In response, Governor Robert Johnson asked the Lord Proprietors for assistance, but received no response. When pirates again appeared in the waters near Charleston in August, a group of local merchants banded together and under the command of William Rhett, they set out to stop this threat to their business. In the waters of North Carolina, they encountered pirate Stede Bonnet refitting his ship in the Cape Fear River.
Stede Bonnet wasn’t born into a life of crime. The son of a wealthy English family on the island of Barbados, Bonnet had had a fairly successful life which enabled him to buy his way into piracy. It was the usual custom for pirates to begin their work by seizing a ship that they then used to prey on other ships, Bonnet, however, bought his ship, the Revenge. He also hired his crew and paid them regular wages. Due to lack of experience in sailing or piracy, Bonnet had to hire someone to command his men. After terrorizing shipping off the Virginia coast, Bonnet sailed for the pirate’s paradise of Nassau in the Bahamas. There, he met Blackbeard and decided to join forces.
After a night of maneuvering sloops back and forth to gain advantage in battle, the sun rose on the morning of September 27, 1718 with Bonnet sailing his one sloop, he had combined all of his men into one ship from three, towards the three sloops under Colonel Rhett. Nearly all the ship ran aground during the battle with a rising tide eventually freeing Rhett’s vessels, while Bonnet’s sloop, the Royal James, remained stuck.
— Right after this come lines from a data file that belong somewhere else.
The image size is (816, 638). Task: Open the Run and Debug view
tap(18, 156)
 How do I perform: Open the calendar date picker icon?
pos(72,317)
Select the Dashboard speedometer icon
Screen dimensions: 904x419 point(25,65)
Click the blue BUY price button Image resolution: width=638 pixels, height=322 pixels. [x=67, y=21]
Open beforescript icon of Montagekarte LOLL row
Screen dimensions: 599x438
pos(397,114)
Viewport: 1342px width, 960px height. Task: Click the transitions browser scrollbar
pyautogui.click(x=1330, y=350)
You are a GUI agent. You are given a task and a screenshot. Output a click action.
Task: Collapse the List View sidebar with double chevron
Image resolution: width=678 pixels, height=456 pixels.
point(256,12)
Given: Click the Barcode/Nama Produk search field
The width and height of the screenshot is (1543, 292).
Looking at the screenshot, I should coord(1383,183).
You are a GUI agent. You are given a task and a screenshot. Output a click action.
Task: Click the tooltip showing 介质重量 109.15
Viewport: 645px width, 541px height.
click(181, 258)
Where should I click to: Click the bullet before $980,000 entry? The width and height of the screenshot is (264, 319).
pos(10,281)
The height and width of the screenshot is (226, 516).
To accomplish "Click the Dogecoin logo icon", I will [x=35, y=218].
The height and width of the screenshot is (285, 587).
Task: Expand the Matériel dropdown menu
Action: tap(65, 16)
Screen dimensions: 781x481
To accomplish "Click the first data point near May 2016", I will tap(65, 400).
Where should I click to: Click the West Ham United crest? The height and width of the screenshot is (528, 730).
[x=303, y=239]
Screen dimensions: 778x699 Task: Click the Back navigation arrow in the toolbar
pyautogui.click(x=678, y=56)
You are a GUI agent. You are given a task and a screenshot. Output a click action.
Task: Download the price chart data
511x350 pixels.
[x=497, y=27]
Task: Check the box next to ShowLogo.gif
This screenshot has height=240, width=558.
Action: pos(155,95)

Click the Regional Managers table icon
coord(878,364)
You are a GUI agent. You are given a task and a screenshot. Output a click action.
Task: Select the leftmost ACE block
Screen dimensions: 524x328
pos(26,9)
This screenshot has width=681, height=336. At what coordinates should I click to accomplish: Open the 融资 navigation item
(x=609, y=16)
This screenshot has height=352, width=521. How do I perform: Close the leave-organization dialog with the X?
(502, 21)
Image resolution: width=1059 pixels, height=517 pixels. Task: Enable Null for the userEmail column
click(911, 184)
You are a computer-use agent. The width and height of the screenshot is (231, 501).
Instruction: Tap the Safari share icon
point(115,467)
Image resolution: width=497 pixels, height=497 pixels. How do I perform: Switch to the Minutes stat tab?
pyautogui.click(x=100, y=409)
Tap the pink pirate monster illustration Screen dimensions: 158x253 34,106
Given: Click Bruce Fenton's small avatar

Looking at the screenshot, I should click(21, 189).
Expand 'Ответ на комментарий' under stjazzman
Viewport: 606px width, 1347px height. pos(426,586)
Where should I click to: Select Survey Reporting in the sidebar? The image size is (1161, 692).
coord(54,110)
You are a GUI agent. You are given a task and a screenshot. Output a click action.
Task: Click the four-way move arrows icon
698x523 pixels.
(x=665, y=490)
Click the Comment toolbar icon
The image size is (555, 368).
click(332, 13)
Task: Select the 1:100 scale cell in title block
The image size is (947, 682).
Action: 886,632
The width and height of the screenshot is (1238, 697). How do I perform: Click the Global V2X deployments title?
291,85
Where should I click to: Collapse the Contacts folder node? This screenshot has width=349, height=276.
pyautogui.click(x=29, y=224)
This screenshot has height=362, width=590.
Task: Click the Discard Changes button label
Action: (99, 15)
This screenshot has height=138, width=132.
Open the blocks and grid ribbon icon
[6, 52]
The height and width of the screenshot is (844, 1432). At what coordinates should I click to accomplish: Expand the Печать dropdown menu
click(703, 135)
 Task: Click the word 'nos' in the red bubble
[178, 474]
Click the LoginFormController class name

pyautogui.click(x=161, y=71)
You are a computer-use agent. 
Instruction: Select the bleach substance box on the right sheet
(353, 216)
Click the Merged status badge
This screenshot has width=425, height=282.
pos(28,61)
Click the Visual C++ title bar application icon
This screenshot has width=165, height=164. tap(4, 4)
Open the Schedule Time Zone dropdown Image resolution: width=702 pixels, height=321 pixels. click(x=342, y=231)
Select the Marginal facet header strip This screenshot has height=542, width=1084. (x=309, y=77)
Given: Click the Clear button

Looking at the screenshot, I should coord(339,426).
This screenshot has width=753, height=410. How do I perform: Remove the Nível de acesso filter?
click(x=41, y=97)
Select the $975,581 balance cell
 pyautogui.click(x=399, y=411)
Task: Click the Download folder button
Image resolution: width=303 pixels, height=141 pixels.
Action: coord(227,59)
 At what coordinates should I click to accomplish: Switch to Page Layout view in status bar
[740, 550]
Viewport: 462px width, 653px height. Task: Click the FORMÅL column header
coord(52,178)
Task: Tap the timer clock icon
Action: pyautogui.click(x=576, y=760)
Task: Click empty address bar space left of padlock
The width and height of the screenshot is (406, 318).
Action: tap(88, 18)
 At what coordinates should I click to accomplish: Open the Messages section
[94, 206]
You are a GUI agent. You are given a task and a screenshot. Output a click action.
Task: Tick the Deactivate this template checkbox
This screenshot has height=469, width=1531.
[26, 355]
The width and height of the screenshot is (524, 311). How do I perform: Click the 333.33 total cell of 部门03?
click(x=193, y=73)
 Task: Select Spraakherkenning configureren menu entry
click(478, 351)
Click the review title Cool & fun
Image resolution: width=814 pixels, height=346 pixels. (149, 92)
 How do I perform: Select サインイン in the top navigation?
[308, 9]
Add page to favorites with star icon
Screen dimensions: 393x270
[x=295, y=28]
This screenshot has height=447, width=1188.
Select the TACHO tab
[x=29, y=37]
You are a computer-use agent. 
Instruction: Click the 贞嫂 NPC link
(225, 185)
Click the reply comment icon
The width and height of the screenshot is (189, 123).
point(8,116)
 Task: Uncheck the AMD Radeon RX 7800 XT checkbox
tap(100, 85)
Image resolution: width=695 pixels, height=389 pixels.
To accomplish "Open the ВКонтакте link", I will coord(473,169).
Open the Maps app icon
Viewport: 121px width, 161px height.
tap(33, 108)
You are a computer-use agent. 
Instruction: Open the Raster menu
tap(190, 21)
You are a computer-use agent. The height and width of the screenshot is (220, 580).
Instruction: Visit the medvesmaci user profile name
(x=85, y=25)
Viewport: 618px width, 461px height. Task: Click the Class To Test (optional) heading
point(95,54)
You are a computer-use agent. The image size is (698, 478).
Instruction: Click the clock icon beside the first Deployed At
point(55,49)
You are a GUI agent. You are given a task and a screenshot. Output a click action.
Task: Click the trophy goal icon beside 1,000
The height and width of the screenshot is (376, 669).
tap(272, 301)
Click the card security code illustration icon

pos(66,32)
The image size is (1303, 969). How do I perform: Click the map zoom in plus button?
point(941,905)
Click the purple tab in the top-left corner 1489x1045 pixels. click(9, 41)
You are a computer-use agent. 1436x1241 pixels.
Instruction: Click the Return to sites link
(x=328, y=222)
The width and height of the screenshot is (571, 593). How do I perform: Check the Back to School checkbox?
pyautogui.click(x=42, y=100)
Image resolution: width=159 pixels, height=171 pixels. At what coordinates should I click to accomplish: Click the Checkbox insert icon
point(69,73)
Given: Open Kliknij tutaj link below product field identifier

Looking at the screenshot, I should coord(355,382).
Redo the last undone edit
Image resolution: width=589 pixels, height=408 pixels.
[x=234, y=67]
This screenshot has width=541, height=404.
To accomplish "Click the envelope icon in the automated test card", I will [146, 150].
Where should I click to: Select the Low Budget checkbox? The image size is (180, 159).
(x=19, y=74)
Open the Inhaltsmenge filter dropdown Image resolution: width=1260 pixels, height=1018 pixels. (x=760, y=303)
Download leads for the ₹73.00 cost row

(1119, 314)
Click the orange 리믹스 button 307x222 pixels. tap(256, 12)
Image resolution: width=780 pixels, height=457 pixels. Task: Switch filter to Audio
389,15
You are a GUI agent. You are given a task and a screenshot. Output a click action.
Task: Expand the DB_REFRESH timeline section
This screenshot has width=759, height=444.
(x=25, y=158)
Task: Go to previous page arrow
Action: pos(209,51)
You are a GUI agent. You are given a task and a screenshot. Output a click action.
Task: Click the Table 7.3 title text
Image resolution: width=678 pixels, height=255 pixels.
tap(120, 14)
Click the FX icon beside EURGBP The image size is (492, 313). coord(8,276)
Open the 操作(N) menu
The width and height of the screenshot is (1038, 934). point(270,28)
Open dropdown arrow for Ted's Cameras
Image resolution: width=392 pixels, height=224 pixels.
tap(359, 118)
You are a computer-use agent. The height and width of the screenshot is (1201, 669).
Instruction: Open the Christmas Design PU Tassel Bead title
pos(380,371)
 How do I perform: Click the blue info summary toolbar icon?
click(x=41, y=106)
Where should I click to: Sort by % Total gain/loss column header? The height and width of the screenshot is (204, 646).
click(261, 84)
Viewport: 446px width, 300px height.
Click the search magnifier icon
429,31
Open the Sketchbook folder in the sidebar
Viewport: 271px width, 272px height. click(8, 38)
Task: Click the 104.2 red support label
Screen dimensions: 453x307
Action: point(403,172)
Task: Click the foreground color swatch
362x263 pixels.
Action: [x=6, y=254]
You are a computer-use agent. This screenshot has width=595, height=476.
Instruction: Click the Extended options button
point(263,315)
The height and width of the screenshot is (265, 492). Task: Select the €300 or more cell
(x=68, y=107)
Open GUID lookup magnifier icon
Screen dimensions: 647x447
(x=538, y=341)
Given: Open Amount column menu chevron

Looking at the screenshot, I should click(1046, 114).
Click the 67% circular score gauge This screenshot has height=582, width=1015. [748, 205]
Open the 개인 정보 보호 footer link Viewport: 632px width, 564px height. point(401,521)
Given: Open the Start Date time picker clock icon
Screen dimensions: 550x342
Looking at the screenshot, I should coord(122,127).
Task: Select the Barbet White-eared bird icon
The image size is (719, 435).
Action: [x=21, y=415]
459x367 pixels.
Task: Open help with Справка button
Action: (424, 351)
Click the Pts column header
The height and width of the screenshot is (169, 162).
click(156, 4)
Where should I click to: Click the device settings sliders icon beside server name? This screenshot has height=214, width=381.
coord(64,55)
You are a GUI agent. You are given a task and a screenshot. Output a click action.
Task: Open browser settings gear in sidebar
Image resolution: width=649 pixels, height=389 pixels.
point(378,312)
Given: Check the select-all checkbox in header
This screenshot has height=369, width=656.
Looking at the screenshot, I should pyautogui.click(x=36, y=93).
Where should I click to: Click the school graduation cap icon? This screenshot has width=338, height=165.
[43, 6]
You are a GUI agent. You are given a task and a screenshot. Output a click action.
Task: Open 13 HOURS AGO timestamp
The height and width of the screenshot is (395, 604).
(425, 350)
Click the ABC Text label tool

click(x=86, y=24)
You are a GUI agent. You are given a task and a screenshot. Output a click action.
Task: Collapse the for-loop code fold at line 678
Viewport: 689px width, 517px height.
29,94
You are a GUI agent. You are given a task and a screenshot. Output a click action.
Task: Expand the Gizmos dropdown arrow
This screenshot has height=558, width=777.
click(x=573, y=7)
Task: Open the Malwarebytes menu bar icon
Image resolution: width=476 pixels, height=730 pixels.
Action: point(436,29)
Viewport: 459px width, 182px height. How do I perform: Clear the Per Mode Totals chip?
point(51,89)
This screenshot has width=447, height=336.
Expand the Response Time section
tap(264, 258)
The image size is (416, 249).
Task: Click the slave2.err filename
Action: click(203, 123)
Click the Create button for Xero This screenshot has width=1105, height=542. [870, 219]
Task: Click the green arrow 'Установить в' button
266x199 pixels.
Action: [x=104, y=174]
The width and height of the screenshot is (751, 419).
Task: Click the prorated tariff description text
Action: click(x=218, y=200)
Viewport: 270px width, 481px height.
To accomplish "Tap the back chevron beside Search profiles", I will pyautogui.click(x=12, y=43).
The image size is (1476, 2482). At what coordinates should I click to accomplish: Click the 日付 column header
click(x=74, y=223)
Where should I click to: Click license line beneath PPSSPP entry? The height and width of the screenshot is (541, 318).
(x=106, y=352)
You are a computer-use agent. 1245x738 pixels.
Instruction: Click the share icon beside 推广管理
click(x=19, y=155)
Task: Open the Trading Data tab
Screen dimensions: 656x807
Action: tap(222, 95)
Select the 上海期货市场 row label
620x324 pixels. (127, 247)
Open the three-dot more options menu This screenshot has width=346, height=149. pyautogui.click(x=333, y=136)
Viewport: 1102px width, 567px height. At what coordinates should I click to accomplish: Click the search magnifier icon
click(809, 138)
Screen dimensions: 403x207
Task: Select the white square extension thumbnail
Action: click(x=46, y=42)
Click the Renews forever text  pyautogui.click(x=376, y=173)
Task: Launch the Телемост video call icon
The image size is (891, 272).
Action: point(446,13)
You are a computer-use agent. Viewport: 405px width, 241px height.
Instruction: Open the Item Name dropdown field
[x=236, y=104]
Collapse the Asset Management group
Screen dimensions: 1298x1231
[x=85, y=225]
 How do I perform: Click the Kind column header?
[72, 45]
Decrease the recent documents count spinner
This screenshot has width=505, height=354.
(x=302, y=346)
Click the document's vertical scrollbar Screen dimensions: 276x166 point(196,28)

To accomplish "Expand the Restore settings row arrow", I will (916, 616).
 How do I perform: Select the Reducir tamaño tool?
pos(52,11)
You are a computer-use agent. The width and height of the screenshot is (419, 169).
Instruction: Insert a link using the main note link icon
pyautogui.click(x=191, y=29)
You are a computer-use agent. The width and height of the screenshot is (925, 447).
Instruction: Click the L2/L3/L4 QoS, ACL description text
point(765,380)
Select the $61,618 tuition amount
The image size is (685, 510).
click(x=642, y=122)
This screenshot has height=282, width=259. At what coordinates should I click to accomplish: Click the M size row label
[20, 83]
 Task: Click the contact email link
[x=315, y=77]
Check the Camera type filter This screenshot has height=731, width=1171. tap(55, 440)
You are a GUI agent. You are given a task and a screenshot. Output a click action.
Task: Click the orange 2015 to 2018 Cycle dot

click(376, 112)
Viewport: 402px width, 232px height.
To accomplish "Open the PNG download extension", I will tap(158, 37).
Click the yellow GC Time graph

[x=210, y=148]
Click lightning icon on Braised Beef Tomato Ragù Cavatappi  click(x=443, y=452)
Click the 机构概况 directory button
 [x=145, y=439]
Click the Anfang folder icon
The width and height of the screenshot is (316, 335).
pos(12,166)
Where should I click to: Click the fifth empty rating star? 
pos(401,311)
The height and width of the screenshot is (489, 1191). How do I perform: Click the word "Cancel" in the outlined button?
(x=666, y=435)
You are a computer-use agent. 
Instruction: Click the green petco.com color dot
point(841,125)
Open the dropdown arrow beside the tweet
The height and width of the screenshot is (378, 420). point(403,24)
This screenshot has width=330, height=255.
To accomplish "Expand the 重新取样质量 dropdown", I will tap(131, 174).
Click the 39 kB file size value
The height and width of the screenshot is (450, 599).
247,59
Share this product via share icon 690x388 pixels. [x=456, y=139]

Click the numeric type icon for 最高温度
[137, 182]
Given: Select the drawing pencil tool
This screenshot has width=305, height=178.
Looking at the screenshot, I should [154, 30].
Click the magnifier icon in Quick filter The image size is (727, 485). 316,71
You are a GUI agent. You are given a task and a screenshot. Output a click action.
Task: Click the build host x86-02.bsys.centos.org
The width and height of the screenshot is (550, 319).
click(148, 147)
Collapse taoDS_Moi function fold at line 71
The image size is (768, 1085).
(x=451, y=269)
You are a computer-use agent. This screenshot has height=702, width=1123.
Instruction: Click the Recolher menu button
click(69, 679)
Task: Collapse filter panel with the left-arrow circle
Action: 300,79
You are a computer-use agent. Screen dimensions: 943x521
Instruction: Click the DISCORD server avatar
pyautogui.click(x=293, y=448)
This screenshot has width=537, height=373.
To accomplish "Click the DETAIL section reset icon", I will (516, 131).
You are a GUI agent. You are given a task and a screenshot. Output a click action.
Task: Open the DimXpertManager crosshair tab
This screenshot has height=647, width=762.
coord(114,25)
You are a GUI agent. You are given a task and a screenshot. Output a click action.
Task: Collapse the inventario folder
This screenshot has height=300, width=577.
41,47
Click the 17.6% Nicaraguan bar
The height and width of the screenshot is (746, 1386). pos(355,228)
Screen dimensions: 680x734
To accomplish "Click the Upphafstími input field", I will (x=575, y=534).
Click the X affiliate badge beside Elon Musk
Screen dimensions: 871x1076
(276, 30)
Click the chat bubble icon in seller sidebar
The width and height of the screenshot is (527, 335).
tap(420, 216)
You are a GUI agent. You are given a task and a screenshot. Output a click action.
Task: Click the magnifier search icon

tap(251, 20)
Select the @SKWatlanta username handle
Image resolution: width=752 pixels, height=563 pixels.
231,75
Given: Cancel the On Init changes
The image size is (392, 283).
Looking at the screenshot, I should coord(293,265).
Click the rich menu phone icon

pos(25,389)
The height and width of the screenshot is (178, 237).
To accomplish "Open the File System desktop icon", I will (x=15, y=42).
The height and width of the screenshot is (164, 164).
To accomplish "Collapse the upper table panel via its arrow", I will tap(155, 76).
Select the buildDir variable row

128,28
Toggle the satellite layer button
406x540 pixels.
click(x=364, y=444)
The Royal James was quickly boarded by Rhett’s men who outnumbered the pirates. In a last ditch effort, Bonnet ordered his gunner to blow up the ship’s powder stores, but this suicidal act was prevented by Bonnet’s men who surrendered instead. Rhett returned triumphantly to Charleston with Bonnet and twenty-nine of his men in chains.
In Charleston, Bonnet’s men were imprisoned in the Half-Moon Battery where the Exchange and Provost Dungeon were later constructed, and still stands today. Because of his gentlemanly upbringing, Bonnet was imprisoned with his boatswain, Ignatius Pell, in the home of the town’s Provost Marshall. Shortly thereafter, Bonnet and Pell, accompanied by a slave and a Native American, escaped the house possibly disguised as women, at least according to legend. The group however, wasn’t able to go very far and had only gotten as far as Sullivan’s Island, north of the city, when they were captured. Bonnet and his men were put on trial before Vice-Admiralty judge, Nicholas Trott and found guilty.
Bonnet’s own men were hung at White Point, two days before his trial, and their bodies left dangling from the gallows before the bloated, decaying corpses were cut down and unceremoniously dumped in the marsh just off the point. Those same marshes that would later be filled in for the building of homes. Reportedly, Bonnet begged for clemency and turned much of the Charleston female population to his side, so much so that the governor had to delay the execution seven times. Even Colonel Rhett offered help by escorting Bonnet to England for a new trial, but Judge Trott’s decision stood firm.
During the time between Bonnet being found guilty and his execution, 19 other pirates were found guilty and hung at White Point. Bonnet’s day of execution finally dawned on December 10. Walter Fraser describes the scene:
…manacled and clutching a nosegay of wildflowers, [he] was taken in a hurdle to the place execution near White Point where the once bold pirate appeared terrified and near collapse. The executioner dropped the noose over his head and around his neck and then Bonnet was ‘swung off’ the cart. He died an agonizing death of strangulation, the invention of the gallows that would break the victim’s neck being years away.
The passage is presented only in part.